What’s missing / where the blog oversimplifies

• Microsoft’s own step-by-step indicates you may need to watch the AvailableUpdates value transition (for example to 0x4100) and run the task again after reboot, rather than a universal “restart twice no matter what.” ([support.microsoft.com](https://support.microsoft.com/en-au/topic/registry-key-updates-for-secure-boot-windows-devices-with-it-managed-updates-a7be69c9-4634-42e1-9ca1-df06f43f360d?utm_source=openai))
• This is boot-chain related work. While the registry change itself is just a trigger, Secure Boot key/db updates and boot manager changes can cause boot issues on some edge cases (firmware quirks, unusual configurations). Microsoft’s documentation includes status/error tracking via additional registry values and event logs for troubleshooting. ([support.microsoft.com](https://support.microsoft.com/en-au/topic/registry-key-updates-for-secure-boot-windows-devices-with-it-managed-updates-a7be69c9-4634-42e1-9ca1-df06f43f360d?utm_source=openai))

Safer approach (especially for home users)
If your PC is not managed by an organization, the safest default is: keep Windows fully updated and let Microsoft deliver the Secure Boot certificate/boot manager updates through normal servicing unless you have a specific reason to force-trigger it (enterprise testing, controlled rollout, etc.). Microsoft is actively messaging the June 2026 Secure Boot certificate-expiration timeline and provides a “playbook” for deployment methods. ([techcommunity.microsoft.com](https://techcommunity.microsoft.com/blog/windows-itpro-blog/act-now-secure-boot-certificates-expire-in-june-2026/4426856?utm_source=openai))

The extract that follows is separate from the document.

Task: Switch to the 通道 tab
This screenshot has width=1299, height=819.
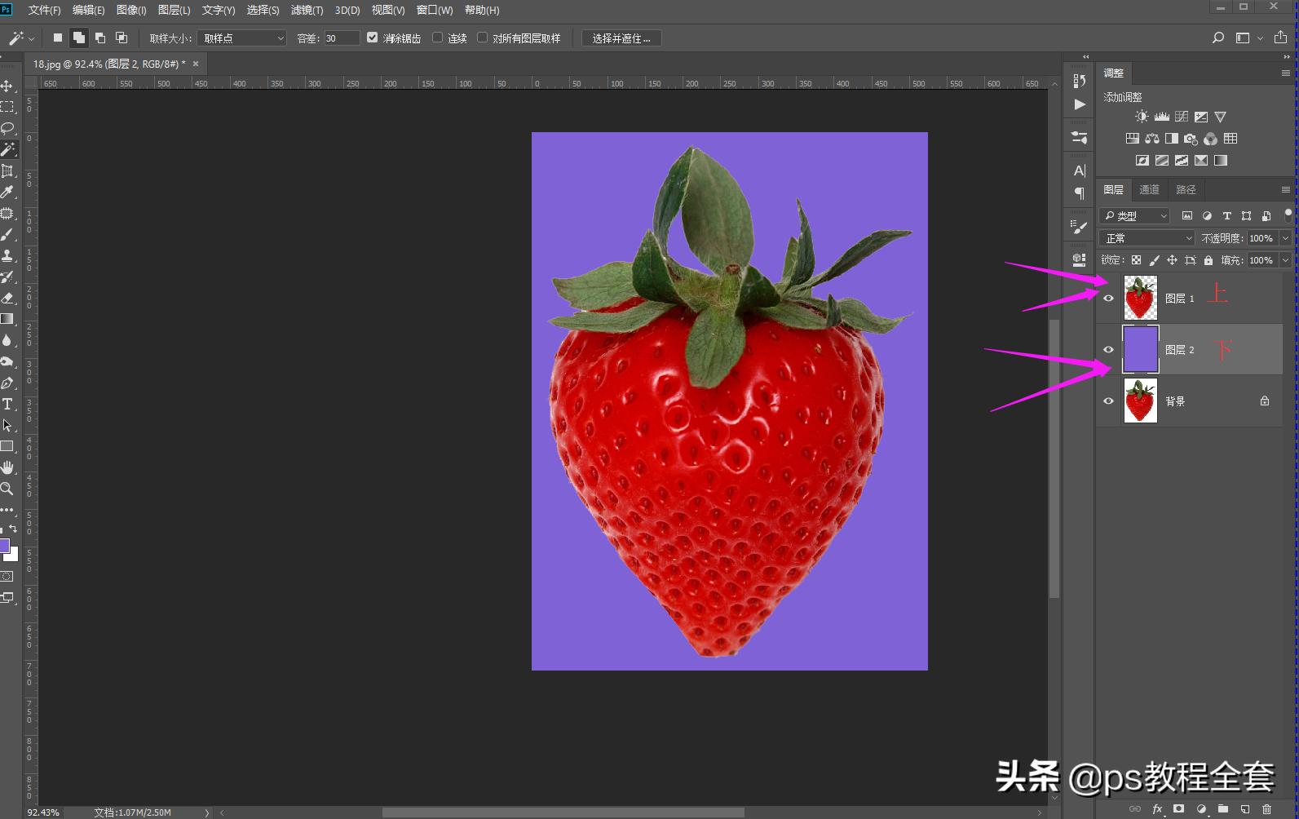Action: 1149,189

If someone chooses to do it anyway (risk-reduction checklist)

• Make sure you have a recovery option ready (Windows recovery drive / install media) and have BitLocker recovery keys backed up if BitLocker is enabled.
• Follow Microsoft’s official procedure and validation steps (including checking Secure Boot DB contents / boot manager signing) rather than relying only on a third-party blog.
• On managed systems, do not do this manually—follow IT guidance (these updates can be centrally controlled). ([support.microsoft.com](https://support.microsoft.com/en-au/topic/registry-key-updates-for-secure-boot-windows-devices-with-it-managed-updates-a7be69c9-4634-42e1-9ca1-df06f43f360d?utm_source=openai))

Sources

• Registry key updates for Secure Boot: Windows devices with IT-managed updates - Microsoft Support
• How to manage the Windows Boot Manager revocations for Secure Boot changes associated with CVE-2023-24932 - Microsoft Support
• Secure Boot playbook for certificates expiring in 2026
• Act now: Secure Boot certificates expire in June 2026 - Windows IT Pro Blog

 

[Victor M]

Tried the blog's method. Ran the test. It said false I am not using the latest. Set the registry, executed the schedule task. Rebooted twice. Ran the test again and it said true. Works fine on my test box.

 

[Sampei.Nihira]

Tried the blog's method. Ran the test. It said false I am not using the latest. Set the registry, executed the schedule task. Rebooted twice. Ran the test again and it said true. Works fine on my test box.

I prefer to wait for the update via Windows Update.